Iconography of Marichi
I 1. B. (ii) GODDESSES EMANATING FROM VAIROCHANA. (a) Marichi. I. B. (ii) a. Image of Marichi in black stone, 4'*2. Marichi is the Buddhist goddess of dawn and is, with her chariot drawn by seven pigs, a curious Buddhist answer to the sun-god of the Brahmanical pantheon, whose chariot is drawn by seven horses. According to one Sadhana published by Dr. Foucher, (Iconographie Bouddhique, Pt. II. p. 92), the following is a description of the goddess. She is fair, with three faces, three eyes and eight hands. Her right face is red and the left one is a hideous pig-face of blue colour. The four right hands hold the Thunder-bolt, the Elephant-goad, the Arrow and the Needle; while Asoka-leaf, Bow, Noose (held with the help of another hand, as if about to be thrown) and Tarjjani Mudra (a menacing pose of hand with the index finger pointing upwards) are in the four left hands. The Dhyani Buddha Vairochana sits on her tiara. The goddess lives inside a Chaitya and has the right leg bent and the left leg stretched. Her car is drawn by seven pigs. The car is driven by Rahu, the fabulous devourer of the Sun and the Moon at the time of eclipses. She is surrounded by four goddesses on the four sides. On the east is Vattali, red, with a boar face and having four hands,-Needle and Elephant-goad in the two right hands and Lasso and Asoka-leaf in the two left. On the south is Vadali,-yellow, with four hands,
holding the same articles as Vattali, but in a different order. On the west is Varali, white, with four hands as the previous two, and on the north is Varahamukhi, red , with Thunder-bolt and Arrow in the two right hands and Asoka leaf and Bow in the two left ones. The present image agrees in every particular with the above description, with the addition that the Asoka branch with leaves held in one of the left hands, ends in a beautiful bunch of flowers. The spire of a Chaitya is depicted at the top of the piece, from the two ends of which sprout forth two luxuriant branches of Asoka. Fished out of the Padma river and procured from Panditsar, P. S. Bhedarganj, Dt. Faridpur. I.B. 2 I. B. (ii) a.
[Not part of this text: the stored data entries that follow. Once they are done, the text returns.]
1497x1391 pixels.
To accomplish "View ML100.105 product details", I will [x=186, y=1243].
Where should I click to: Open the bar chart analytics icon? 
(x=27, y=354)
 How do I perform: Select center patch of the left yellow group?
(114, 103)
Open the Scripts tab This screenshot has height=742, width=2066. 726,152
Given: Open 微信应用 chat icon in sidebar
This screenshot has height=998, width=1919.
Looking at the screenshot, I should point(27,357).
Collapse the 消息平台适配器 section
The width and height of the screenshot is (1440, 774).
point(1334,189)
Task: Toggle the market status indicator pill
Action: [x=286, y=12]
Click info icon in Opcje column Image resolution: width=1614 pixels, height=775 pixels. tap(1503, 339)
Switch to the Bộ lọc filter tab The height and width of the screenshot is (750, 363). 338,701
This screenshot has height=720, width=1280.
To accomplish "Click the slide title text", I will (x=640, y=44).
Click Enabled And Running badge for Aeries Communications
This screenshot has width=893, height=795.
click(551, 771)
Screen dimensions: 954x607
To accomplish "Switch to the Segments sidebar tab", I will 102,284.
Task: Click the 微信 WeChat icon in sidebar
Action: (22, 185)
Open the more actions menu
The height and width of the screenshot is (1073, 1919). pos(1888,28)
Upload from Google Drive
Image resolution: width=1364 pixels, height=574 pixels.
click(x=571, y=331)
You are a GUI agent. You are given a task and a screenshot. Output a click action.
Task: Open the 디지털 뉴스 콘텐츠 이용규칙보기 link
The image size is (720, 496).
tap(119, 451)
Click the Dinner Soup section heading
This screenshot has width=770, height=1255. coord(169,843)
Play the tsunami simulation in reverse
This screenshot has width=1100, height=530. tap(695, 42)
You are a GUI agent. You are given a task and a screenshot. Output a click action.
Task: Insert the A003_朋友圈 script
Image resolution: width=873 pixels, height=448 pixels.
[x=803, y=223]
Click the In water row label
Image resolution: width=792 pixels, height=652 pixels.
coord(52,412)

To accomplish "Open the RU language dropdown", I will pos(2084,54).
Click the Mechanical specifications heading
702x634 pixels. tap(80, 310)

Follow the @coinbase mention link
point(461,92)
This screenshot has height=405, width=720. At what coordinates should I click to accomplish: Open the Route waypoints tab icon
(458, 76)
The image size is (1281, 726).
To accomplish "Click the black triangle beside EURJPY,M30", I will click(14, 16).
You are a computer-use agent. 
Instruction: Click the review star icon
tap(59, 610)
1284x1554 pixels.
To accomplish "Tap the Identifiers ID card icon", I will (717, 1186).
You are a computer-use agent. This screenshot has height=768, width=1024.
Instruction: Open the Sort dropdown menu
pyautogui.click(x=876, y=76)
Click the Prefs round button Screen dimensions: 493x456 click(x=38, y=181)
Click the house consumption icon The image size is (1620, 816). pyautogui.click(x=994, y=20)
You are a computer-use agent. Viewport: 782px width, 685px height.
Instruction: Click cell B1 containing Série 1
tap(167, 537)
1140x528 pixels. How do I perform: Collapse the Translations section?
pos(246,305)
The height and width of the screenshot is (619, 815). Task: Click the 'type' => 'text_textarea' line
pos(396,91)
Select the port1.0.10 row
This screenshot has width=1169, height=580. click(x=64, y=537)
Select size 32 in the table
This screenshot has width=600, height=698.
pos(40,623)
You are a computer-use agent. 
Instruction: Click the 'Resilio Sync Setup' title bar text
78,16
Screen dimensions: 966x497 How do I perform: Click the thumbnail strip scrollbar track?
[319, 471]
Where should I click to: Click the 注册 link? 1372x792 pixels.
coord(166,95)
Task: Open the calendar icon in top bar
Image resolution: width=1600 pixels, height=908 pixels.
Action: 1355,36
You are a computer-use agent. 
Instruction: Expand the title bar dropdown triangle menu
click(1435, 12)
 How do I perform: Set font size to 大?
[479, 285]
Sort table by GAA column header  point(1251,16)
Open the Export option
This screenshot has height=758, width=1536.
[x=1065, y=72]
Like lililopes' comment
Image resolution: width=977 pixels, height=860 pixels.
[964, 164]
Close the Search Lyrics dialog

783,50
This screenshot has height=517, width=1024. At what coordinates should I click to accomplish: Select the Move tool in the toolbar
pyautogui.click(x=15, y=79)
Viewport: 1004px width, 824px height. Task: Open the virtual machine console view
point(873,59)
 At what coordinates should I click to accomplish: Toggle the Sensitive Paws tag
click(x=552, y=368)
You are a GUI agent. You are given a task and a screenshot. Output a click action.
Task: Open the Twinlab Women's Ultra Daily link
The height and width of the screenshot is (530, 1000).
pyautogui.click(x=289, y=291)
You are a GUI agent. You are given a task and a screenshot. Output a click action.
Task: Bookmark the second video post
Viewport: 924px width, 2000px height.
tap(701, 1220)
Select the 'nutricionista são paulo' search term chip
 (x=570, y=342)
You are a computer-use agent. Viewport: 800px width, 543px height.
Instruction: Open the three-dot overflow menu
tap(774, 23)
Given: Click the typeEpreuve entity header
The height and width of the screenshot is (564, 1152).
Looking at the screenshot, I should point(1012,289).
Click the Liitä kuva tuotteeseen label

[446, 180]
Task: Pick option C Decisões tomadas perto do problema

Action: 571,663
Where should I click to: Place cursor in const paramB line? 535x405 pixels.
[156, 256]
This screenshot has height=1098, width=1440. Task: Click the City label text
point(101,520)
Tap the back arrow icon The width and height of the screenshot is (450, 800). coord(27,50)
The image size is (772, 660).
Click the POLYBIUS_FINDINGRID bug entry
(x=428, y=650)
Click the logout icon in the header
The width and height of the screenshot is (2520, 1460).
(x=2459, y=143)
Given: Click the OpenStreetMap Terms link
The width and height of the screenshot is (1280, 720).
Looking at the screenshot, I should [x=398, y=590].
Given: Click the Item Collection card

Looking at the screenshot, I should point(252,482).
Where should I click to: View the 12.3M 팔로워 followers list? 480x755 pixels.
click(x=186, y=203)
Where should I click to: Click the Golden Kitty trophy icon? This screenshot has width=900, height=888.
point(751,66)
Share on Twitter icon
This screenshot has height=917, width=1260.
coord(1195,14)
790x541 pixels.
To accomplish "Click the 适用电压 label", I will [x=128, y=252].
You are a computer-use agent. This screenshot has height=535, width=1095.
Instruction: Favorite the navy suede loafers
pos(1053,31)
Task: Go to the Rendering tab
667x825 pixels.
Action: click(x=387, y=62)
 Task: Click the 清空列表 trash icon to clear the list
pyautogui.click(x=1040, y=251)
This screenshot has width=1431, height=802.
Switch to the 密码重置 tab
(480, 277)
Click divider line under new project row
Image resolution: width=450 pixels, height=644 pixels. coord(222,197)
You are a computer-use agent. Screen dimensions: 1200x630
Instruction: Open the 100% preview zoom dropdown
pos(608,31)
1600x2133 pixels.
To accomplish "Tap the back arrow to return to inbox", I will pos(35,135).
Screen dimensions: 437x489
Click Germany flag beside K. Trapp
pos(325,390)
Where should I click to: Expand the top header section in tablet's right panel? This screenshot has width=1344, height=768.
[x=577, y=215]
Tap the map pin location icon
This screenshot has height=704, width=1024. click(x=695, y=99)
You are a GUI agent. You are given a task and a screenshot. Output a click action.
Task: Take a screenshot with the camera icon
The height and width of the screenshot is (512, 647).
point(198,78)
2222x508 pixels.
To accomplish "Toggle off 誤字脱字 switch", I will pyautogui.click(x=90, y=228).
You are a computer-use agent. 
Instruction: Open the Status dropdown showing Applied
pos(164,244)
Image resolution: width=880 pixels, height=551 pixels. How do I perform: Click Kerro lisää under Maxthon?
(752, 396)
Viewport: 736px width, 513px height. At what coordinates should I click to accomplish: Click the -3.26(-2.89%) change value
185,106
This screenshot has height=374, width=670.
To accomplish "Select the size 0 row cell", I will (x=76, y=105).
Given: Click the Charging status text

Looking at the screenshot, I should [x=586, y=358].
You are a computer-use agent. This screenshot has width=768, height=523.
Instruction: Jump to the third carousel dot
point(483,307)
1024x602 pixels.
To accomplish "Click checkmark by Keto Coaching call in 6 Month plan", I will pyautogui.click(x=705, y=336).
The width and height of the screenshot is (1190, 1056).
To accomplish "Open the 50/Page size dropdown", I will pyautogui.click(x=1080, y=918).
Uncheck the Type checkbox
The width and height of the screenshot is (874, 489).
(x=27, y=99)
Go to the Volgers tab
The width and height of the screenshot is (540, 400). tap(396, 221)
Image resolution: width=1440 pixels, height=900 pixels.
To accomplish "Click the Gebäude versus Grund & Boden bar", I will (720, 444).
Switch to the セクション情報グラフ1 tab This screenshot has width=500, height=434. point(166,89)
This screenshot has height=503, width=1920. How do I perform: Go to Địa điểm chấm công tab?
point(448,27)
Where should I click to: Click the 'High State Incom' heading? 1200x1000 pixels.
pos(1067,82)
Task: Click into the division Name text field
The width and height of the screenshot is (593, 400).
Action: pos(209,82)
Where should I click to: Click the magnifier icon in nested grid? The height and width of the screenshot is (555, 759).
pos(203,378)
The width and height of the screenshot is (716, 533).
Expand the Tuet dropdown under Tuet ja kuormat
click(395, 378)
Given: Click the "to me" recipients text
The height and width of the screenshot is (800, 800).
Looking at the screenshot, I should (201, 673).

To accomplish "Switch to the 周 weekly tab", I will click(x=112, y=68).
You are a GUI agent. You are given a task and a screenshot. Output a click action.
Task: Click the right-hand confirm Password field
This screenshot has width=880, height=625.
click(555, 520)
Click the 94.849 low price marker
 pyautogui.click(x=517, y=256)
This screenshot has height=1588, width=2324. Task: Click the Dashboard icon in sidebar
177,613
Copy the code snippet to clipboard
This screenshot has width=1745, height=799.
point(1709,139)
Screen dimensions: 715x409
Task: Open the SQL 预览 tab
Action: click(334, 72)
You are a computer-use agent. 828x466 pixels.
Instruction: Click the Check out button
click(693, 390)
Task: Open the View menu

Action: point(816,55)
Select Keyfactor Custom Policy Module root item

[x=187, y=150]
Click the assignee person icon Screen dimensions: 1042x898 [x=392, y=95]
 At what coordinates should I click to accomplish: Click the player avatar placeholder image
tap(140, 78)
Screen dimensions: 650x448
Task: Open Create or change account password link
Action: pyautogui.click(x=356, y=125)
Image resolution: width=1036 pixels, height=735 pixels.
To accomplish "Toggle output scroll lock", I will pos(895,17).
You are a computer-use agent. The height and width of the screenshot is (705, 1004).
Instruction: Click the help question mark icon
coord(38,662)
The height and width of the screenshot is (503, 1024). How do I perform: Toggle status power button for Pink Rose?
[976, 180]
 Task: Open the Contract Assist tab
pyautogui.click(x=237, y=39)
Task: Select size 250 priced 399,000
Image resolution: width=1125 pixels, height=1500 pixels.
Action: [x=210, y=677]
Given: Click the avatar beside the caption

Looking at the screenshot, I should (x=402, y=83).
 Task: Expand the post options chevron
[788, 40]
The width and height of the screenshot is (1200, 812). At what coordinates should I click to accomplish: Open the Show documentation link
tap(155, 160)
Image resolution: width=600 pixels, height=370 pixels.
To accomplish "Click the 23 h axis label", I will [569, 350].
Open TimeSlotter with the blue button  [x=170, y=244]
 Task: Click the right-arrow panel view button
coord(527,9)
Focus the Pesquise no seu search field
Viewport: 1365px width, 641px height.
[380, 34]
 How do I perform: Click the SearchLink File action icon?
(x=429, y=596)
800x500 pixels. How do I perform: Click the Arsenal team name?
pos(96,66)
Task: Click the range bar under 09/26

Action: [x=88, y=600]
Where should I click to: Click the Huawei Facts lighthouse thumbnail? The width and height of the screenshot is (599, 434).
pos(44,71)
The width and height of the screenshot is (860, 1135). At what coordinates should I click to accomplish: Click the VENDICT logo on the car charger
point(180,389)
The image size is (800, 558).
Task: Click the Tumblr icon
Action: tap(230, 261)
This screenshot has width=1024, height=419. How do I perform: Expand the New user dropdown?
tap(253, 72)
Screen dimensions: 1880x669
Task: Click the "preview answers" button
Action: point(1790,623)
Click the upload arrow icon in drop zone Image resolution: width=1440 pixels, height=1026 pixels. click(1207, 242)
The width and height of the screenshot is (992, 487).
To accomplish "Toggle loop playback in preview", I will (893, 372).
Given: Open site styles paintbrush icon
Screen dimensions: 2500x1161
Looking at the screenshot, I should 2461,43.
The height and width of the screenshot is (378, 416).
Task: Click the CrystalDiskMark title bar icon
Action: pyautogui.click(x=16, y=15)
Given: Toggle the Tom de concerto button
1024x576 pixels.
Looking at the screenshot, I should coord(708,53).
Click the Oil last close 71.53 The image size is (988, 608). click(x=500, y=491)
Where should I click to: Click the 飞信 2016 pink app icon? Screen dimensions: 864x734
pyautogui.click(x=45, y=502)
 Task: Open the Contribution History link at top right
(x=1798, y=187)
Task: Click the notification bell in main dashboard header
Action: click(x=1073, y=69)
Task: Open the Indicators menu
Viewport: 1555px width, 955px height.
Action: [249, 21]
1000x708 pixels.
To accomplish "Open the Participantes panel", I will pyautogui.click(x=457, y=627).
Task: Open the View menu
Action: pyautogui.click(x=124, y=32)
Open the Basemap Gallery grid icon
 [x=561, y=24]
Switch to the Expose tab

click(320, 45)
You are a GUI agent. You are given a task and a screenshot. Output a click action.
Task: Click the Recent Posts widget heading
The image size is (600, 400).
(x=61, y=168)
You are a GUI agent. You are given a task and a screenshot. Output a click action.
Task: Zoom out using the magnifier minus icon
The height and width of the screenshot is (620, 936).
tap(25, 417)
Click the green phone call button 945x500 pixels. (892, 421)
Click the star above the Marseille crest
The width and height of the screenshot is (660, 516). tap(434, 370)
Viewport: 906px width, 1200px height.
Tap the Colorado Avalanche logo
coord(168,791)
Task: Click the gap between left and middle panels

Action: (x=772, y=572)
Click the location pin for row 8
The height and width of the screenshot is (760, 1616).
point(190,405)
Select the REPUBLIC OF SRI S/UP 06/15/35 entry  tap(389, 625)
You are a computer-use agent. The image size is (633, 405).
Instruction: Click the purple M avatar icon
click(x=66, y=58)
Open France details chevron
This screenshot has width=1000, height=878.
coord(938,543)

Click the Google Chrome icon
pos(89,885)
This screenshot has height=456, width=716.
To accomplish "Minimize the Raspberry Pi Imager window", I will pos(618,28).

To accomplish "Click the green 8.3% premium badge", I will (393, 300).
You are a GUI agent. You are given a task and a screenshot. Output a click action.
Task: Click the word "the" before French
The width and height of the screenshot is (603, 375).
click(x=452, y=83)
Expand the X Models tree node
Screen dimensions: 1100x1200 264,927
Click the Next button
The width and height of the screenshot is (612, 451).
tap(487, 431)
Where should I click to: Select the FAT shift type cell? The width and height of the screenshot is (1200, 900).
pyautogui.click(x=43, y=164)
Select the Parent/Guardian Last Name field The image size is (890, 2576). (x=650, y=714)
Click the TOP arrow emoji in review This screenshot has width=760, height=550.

Image of Marichi in black stone, 2-6"x 13". A crude piece. The attributes of the hands are as in the foregoing one. Vairochana is absent from the tiara. The pigs beneath are crude representations, running upon one another. The attendant goddesses are five in number instead of four, and in place of four arms, each of them has only two arms. From Ujani, in the Gopalganj Sub-Division of the Faridpur District. Found in company with the image of the Buddha described above as I. A. (iii) a Presented by the Rajahs of Ujani. [1. A beautiful image of Marichi in black stone, about 20" high, worshipped as Kali in the house of Purna Chandra Mahato, at Pior, near Badkamta, Dt. Tippera. 2. An image of Marichi found at Atpara, near Beltali, P. S. Srinagar, Dt. Dacca. It was preserved in the house of Babu Madhusudana Chaudhuri, of Kukutia near Atpara. Now in the Rajsahi Museum; No. A. (d) 2, 137
. 44. PLATE XIV. Marichi from Panditsar. 1. B. (ii) a.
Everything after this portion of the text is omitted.